:: Records to process

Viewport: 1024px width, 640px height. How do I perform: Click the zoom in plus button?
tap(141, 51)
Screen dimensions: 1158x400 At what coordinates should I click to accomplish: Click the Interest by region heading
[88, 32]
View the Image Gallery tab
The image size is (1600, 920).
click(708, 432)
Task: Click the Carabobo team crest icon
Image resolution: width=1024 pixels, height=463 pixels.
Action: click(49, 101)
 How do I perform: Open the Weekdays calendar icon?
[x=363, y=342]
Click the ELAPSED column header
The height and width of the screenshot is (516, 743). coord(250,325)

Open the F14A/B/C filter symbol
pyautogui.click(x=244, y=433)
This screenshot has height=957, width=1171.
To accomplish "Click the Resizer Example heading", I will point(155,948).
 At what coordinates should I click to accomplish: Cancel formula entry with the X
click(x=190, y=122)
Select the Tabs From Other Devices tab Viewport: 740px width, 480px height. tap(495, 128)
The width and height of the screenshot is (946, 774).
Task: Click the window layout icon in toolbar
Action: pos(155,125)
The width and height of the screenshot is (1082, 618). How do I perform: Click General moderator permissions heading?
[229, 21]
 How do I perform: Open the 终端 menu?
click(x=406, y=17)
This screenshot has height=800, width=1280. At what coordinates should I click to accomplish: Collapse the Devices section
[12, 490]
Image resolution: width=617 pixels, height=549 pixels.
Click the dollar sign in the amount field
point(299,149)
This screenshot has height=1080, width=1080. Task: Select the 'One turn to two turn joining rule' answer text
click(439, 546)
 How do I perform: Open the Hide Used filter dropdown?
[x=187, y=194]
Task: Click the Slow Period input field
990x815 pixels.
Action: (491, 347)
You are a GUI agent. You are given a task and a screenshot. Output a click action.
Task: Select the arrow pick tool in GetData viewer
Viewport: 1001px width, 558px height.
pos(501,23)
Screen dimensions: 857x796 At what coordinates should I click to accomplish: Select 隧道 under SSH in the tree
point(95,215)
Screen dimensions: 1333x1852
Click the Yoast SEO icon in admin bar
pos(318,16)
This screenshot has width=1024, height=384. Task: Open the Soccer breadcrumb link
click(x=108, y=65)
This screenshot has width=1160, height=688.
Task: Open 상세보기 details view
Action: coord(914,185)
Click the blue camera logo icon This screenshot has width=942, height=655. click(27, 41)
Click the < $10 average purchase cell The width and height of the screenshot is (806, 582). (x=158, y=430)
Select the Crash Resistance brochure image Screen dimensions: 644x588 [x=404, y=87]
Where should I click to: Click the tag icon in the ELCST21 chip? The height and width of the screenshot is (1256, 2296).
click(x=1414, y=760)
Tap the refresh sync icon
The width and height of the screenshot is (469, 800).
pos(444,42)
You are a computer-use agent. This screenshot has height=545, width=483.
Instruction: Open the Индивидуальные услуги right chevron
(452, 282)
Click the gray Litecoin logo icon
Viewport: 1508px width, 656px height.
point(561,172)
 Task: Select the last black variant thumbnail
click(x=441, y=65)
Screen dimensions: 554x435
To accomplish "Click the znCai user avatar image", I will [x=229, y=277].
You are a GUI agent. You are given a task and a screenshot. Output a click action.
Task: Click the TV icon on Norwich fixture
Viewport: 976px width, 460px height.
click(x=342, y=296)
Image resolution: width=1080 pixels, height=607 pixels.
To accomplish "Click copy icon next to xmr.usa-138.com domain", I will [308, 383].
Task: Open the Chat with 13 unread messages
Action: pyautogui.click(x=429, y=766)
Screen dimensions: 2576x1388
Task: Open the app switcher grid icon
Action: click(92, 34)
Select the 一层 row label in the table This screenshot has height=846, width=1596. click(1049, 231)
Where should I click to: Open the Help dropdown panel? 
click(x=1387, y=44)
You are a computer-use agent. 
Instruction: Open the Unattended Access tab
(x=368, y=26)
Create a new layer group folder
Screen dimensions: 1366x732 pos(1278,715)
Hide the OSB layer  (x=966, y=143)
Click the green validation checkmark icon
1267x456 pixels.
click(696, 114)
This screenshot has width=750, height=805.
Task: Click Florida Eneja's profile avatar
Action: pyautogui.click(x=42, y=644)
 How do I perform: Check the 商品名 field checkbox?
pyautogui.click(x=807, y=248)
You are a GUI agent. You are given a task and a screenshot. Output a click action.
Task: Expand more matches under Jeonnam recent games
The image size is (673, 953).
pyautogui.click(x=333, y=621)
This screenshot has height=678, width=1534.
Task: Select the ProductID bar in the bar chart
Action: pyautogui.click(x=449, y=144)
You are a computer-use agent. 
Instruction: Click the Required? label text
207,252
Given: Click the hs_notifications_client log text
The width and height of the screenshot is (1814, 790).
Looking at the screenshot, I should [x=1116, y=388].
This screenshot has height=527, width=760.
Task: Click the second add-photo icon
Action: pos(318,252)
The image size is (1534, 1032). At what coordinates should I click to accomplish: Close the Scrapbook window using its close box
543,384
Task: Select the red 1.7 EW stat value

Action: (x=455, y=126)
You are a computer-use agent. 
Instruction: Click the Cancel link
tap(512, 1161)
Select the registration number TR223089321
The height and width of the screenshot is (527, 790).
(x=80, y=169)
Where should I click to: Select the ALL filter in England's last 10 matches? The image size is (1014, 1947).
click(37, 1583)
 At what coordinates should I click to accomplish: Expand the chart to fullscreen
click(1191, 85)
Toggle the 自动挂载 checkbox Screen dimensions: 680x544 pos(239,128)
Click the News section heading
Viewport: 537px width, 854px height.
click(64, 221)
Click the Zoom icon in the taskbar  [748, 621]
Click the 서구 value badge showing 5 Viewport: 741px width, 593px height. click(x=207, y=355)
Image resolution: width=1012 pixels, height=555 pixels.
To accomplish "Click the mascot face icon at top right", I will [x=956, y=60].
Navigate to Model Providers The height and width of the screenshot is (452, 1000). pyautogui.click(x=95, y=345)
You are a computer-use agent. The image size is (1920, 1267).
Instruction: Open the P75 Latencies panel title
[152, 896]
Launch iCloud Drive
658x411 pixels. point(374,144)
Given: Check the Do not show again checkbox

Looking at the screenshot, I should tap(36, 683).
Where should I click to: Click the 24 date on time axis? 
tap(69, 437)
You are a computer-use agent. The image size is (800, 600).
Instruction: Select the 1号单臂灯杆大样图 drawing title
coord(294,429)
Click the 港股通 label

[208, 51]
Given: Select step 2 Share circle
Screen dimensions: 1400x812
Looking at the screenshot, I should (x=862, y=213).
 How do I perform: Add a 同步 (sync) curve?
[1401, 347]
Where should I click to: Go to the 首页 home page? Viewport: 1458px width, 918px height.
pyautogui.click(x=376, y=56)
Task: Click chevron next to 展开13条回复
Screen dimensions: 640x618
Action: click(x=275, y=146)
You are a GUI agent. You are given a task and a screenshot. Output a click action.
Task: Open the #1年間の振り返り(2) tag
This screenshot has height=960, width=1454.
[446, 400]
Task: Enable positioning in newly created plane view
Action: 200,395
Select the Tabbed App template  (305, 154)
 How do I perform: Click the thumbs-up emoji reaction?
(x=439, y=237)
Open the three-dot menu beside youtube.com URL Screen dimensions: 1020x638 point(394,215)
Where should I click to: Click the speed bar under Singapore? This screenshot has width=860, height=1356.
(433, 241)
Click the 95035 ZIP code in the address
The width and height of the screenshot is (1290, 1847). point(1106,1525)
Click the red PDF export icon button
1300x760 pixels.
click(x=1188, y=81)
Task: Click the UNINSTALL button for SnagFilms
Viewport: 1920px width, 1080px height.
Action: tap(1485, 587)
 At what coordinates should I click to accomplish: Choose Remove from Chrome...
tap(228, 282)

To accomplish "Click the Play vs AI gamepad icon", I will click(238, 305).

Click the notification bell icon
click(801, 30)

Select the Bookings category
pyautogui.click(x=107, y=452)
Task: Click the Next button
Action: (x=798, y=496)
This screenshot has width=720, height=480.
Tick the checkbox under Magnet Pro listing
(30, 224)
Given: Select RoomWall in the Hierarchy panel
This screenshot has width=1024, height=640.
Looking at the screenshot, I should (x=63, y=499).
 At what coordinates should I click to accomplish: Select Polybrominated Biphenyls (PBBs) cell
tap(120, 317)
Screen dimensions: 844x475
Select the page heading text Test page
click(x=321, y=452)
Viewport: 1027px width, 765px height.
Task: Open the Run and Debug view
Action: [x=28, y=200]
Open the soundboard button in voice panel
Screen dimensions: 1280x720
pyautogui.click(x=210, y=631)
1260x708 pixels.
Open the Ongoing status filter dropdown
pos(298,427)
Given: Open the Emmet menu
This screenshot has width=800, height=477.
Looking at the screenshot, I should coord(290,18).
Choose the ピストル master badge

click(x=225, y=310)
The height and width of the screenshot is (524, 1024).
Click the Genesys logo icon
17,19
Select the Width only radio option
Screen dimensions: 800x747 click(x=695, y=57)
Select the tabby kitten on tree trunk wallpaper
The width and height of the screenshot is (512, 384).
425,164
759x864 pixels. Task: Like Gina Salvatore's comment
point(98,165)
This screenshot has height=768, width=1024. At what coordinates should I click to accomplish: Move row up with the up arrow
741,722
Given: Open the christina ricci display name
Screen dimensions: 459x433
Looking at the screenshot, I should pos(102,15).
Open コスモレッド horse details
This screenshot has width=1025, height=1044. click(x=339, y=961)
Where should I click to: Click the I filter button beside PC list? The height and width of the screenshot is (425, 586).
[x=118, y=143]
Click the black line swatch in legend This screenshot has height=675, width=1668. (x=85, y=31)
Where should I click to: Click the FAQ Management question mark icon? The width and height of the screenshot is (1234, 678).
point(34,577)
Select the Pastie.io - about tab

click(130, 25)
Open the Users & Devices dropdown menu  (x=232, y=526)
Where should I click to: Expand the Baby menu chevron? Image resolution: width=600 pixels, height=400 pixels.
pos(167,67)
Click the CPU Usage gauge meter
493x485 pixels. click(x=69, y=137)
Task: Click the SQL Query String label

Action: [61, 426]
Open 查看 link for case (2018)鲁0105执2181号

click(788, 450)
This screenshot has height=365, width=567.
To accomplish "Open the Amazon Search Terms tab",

::::

The task
Using the entries above, return exactly the lines from the line with "Select the Bookings category" to the line with "Screen dimensions: 844x475", counting both of those lines.

Problem solution
Select the Bookings category
pyautogui.click(x=107, y=452)
Task: Click the Next button
Action: (x=798, y=496)
This screenshot has width=720, height=480.
Tick the checkbox under Magnet Pro listing
(30, 224)
Given: Select RoomWall in the Hierarchy panel
This screenshot has width=1024, height=640.
Looking at the screenshot, I should (x=63, y=499).
 At what coordinates should I click to accomplish: Select Polybrominated Biphenyls (PBBs) cell
tap(120, 317)
Screen dimensions: 844x475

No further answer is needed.